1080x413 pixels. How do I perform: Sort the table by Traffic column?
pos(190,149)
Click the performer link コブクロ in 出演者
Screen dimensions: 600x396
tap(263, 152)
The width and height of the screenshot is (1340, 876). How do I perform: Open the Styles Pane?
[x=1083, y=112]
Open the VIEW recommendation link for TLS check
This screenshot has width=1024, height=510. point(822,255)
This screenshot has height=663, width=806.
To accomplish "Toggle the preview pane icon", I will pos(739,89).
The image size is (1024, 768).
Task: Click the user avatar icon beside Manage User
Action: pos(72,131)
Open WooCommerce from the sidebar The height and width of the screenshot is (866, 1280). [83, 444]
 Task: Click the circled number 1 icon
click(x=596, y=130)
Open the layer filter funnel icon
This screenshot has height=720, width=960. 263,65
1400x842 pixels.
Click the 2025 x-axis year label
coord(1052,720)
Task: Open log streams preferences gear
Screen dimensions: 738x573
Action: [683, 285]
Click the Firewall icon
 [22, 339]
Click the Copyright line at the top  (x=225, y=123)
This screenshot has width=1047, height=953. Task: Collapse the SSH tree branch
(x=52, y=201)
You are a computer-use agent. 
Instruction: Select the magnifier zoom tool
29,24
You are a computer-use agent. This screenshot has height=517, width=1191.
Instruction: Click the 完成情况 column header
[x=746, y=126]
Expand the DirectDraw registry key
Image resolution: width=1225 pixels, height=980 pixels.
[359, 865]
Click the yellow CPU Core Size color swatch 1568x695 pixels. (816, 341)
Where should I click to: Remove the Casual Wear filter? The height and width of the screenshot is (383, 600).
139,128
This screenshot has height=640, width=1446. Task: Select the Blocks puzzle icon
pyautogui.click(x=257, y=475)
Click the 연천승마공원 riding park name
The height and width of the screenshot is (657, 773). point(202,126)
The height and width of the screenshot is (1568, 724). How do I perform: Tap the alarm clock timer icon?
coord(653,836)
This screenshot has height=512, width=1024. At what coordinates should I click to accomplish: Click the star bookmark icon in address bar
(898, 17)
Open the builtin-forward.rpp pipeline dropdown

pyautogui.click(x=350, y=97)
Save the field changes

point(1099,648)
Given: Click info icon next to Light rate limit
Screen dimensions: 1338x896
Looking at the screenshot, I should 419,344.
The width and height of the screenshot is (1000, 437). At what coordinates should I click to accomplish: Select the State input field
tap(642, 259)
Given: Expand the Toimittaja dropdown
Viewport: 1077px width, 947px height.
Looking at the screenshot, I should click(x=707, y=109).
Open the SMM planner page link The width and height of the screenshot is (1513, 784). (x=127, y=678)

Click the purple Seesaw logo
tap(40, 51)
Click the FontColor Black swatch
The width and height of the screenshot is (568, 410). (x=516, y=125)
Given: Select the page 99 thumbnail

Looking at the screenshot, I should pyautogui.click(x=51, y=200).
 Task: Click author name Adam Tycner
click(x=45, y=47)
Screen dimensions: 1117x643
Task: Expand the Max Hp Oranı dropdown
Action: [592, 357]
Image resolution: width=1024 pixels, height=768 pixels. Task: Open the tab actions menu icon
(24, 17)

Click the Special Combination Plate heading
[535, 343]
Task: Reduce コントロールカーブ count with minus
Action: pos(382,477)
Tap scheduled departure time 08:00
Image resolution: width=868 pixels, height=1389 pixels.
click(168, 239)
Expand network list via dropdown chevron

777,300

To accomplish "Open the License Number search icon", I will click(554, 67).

WHAT IS REQUIRED: Return all of the data word for word.

OUTPUT BELOW:
1080x413 pixels. How do I perform: Sort the table by Traffic column?
pos(190,149)
Click the performer link コブクロ in 出演者
Screen dimensions: 600x396
tap(263, 152)
The width and height of the screenshot is (1340, 876). How do I perform: Open the Styles Pane?
[x=1083, y=112]
Open the VIEW recommendation link for TLS check
This screenshot has width=1024, height=510. point(822,255)
This screenshot has height=663, width=806.
To accomplish "Toggle the preview pane icon", I will pos(739,89).
The image size is (1024, 768).
Task: Click the user avatar icon beside Manage User
Action: pos(72,131)
Open WooCommerce from the sidebar The height and width of the screenshot is (866, 1280). [83, 444]
 Task: Click the circled number 1 icon
click(x=596, y=130)
Open the layer filter funnel icon
This screenshot has height=720, width=960. 263,65
1400x842 pixels.
Click the 2025 x-axis year label
coord(1052,720)
Task: Open log streams preferences gear
Screen dimensions: 738x573
Action: [683, 285]
Click the Firewall icon
 [22, 339]
Click the Copyright line at the top  (x=225, y=123)
This screenshot has width=1047, height=953. Task: Collapse the SSH tree branch
(x=52, y=201)
You are a computer-use agent. 
Instruction: Select the magnifier zoom tool
29,24
You are a computer-use agent. This screenshot has height=517, width=1191.
Instruction: Click the 完成情况 column header
[x=746, y=126]
Expand the DirectDraw registry key
Image resolution: width=1225 pixels, height=980 pixels.
[359, 865]
Click the yellow CPU Core Size color swatch 1568x695 pixels. (816, 341)
Where should I click to: Remove the Casual Wear filter? The height and width of the screenshot is (383, 600).
139,128
This screenshot has height=640, width=1446. Task: Select the Blocks puzzle icon
pyautogui.click(x=257, y=475)
Click the 연천승마공원 riding park name
The height and width of the screenshot is (657, 773). point(202,126)
The height and width of the screenshot is (1568, 724). How do I perform: Tap the alarm clock timer icon?
coord(653,836)
This screenshot has height=512, width=1024. At what coordinates should I click to accomplish: Click the star bookmark icon in address bar
(898, 17)
Open the builtin-forward.rpp pipeline dropdown

pyautogui.click(x=350, y=97)
Save the field changes

point(1099,648)
Given: Click info icon next to Light rate limit
Screen dimensions: 1338x896
Looking at the screenshot, I should 419,344.
The width and height of the screenshot is (1000, 437). At what coordinates should I click to accomplish: Select the State input field
tap(642, 259)
Given: Expand the Toimittaja dropdown
Viewport: 1077px width, 947px height.
Looking at the screenshot, I should click(x=707, y=109).
Open the SMM planner page link The width and height of the screenshot is (1513, 784). (x=127, y=678)

Click the purple Seesaw logo
tap(40, 51)
Click the FontColor Black swatch
The width and height of the screenshot is (568, 410). (x=516, y=125)
Given: Select the page 99 thumbnail

Looking at the screenshot, I should pyautogui.click(x=51, y=200).
 Task: Click author name Adam Tycner
click(x=45, y=47)
Screen dimensions: 1117x643
Task: Expand the Max Hp Oranı dropdown
Action: [592, 357]
Image resolution: width=1024 pixels, height=768 pixels. Task: Open the tab actions menu icon
(24, 17)

Click the Special Combination Plate heading
[535, 343]
Task: Reduce コントロールカーブ count with minus
Action: pos(382,477)
Tap scheduled departure time 08:00
Image resolution: width=868 pixels, height=1389 pixels.
click(168, 239)
Expand network list via dropdown chevron

777,300

To accomplish "Open the License Number search icon", I will click(554, 67).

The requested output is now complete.